Maputo, 22 out (Lusa) – Em 21 imagens, o fotojornalista moçambicano Naíta Ussene resume numa exposição 40 anos de carreira e um bocado da história de um país que sangra, mas que não renuncia à esperança.
Em entrevista à Lusa, Naíta Ussene diz que também quis com a exposição “O Barro que nos Molda” mostrar que há um ser vivo, com paixões mundanas, por detrás de milhares de fotografias de grande valor noticioso que conseguiu em 40 anos de “clics”.
“Mostro cenas de pesca da minha terra Angoche, não para apenas mostrar os pescadores, mas para dizer que esta é também a minha paixão, além da fotografia”, explica Ussene, com os olhos arregalados quando a vez é de apontar às imagens da faina da terra natal.
A presença forte da pesca na exposição é também uma forma de salientar outro vício do decano do fotojornalismo moçambicano: a cozinha.
“Adoro cozinhar e a minha especialidade são os mariscos”, conta Naíta Ussene, que começou o fotojornalismo na icónica revista Tempo de Maputo e é agora editor fotográfico do semanário Savana, também da capital moçambicana.
Mas num país que vive em ciclos de violência, também se pode cozinhar por sofrimento, como um miúdo que Naíta Ussene fotografou a cozinhar ao lado de uma carruagem num improvisado centro de refugiados da guerra civil moçambicana de 16 anos, que terminou em 1992.
“Eu cozinho por prazer, por gosto, mas esta foto é de um miúdo que cozinha porque não há um adulto que possa cozinhar por ele.

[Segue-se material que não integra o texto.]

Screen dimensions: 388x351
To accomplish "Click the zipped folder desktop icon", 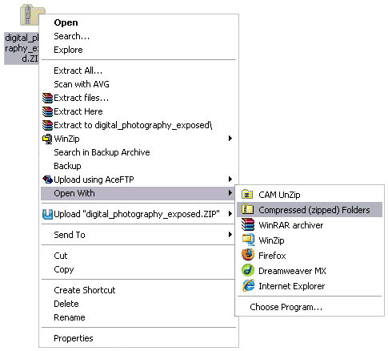I will pyautogui.click(x=32, y=15).
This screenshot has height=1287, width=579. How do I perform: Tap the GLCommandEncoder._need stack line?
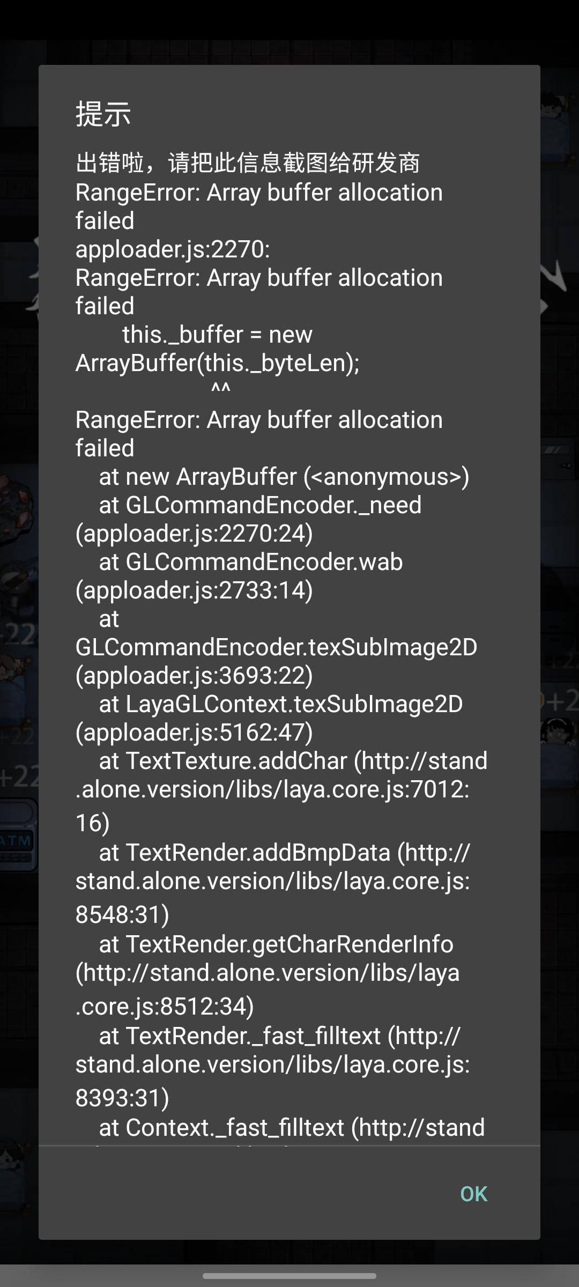click(249, 519)
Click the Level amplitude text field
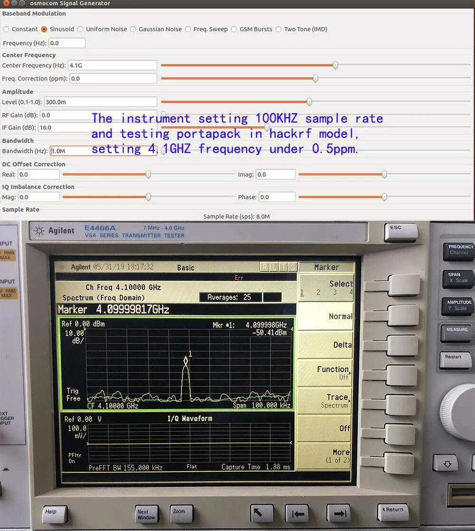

Como ele, há milhões de miúdos assim em Moçambique”, diz Naíta Ussene.
O tema da guerra também está patente numa outra imagem em que bagagens de militares que faziam escoltas a colunas de viaturas na principal estrada moçambicana “jazem” por baixo do “Jornal do Povo”, paredes pintadas a preto para serem usadas como veículos de informação dos tempos da revolução, que se seguiu à independência do país em 1975.

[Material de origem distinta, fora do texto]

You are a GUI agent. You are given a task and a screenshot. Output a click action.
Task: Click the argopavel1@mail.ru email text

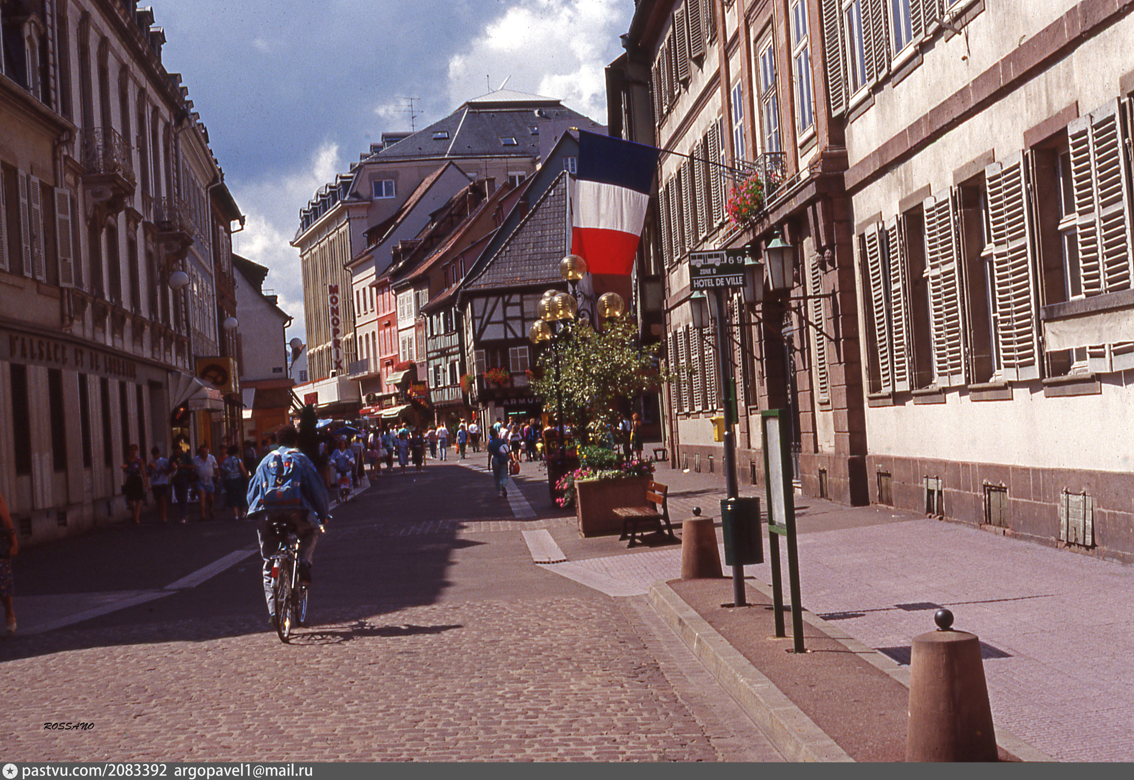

As carências sociais de Moçambique marcam a trajetória profissional de Naíta Usse. Na amostra, pode ver-se uma “bicicleta-ambulância” a transportar um doente na província do Niassa, norte, a mais pobre do país, e uma “carroça-ambulância”, puxada por bois, no distrito de Magude, sul, também a levar um enfermo.

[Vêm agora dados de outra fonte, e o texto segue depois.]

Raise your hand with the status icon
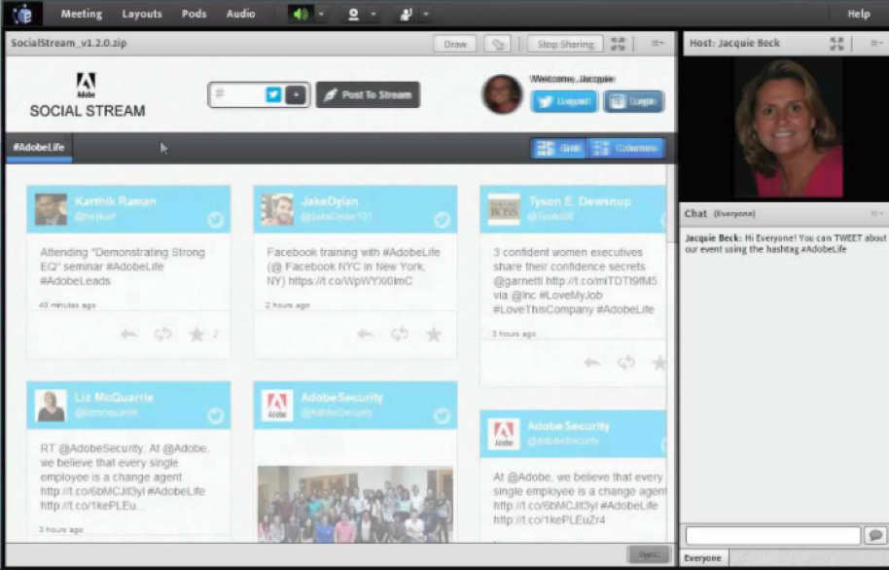(406, 14)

Porque há “amor em tempo de cólera”, Naíta Ussene colocou na exposição a foto de um casal amigo que se mira fixamente com um olhar apaixonado, para dar cor, num conjunto de fotos a preto e branco, à ideia de que os moçambicanos não desistem de amar, nem da esperança.
Mas o “Barro que nos Molda” não é o pico da carreira de Naíta Ussene. Guardou o histórico encontro entre Samora Machel e Ronald Reagan na Casa Branca, em 1984, para um livro-álbum que está na forja.
O trabalho trará também o inesquecível encontro entre Samora Machel e Mikhail Gorbatchov no Kremlin. “Tive de contrabandear essa fotografia com a ajuda de um segurança moçambicano, para que não fosse confiscada pelo KGB, porque eles não queriam fotógrafos na sala”.
O registo do momento agradou tanto a Machel que ofereceu a Naíta Ussene um fato.